* Exercise instructions
Copies of all lines containing the string "lower" are needed from the data below.

* Data excerpts
┄┄┄┄┄┄┄┄┄┄

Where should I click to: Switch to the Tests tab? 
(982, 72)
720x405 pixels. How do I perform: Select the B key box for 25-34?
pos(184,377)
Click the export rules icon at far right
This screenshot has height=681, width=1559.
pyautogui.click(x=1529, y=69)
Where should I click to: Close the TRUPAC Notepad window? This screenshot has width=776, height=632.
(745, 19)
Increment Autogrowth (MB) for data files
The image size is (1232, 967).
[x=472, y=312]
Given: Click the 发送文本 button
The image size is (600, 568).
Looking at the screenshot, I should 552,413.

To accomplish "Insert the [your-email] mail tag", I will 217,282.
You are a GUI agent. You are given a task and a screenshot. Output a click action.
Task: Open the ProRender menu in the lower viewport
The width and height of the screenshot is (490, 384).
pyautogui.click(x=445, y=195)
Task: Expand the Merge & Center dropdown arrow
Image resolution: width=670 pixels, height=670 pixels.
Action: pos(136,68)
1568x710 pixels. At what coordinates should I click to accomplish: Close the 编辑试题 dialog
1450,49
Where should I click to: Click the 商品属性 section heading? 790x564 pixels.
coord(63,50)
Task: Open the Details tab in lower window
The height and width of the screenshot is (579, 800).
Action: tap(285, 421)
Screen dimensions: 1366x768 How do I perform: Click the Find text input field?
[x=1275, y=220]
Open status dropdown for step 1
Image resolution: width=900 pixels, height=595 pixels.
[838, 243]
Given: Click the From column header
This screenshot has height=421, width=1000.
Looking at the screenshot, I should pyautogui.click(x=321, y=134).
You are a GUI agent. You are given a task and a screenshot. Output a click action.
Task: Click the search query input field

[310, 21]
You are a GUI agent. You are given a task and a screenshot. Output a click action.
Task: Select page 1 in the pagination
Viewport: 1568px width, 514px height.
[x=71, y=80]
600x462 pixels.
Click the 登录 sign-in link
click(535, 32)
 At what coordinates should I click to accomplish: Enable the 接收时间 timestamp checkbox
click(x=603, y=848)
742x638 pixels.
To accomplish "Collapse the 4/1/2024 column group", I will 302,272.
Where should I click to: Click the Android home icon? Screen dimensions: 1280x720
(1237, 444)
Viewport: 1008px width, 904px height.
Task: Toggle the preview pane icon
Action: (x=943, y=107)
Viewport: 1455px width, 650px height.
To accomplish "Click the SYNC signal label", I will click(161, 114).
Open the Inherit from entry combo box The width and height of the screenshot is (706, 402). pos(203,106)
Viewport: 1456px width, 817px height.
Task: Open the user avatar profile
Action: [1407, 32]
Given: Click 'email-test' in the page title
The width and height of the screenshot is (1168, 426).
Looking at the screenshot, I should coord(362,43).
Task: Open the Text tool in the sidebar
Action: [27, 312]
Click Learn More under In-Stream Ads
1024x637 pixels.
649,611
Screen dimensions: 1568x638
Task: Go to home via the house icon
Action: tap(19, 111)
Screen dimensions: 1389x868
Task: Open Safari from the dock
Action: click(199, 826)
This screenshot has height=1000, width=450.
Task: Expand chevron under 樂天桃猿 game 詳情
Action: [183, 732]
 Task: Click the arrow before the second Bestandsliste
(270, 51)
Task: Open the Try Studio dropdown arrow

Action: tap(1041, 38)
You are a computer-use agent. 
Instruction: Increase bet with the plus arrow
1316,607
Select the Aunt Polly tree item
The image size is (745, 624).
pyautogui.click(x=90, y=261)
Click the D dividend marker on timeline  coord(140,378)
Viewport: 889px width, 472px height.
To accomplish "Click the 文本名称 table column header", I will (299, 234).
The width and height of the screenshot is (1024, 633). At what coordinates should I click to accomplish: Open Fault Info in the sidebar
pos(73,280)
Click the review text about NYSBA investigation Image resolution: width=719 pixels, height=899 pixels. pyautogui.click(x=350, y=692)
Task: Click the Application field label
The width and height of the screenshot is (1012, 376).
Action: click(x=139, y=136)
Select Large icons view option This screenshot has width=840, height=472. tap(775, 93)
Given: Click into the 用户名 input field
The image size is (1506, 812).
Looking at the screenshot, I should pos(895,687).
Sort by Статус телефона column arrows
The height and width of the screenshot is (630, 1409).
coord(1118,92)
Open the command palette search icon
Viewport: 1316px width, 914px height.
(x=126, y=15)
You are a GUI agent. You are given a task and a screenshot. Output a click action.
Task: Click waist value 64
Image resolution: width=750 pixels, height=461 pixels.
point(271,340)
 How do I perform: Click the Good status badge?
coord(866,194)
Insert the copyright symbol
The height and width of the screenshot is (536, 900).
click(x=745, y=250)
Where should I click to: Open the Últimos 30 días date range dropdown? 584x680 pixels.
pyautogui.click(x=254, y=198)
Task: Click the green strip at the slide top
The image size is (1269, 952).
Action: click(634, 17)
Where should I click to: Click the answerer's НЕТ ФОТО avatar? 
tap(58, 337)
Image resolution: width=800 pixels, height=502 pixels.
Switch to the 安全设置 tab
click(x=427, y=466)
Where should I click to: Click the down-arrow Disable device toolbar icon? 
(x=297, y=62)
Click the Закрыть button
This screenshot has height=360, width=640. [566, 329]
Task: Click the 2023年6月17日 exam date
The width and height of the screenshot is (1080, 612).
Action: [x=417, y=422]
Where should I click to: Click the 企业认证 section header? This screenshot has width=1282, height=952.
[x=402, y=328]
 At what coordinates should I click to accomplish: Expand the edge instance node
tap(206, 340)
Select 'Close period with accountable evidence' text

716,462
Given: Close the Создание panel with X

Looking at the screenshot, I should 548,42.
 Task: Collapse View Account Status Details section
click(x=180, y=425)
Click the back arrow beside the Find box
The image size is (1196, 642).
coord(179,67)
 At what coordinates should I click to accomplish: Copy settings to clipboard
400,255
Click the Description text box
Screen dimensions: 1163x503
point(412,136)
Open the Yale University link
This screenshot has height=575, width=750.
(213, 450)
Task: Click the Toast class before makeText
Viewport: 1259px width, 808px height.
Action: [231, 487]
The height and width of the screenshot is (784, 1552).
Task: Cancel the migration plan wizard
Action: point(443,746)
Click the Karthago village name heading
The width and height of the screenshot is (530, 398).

┄┄┄┄┄┄┄┄┄┄

* Written answer
Task: Open the ProRender menu in the lower viewport
Task: Open the Details tab in lower window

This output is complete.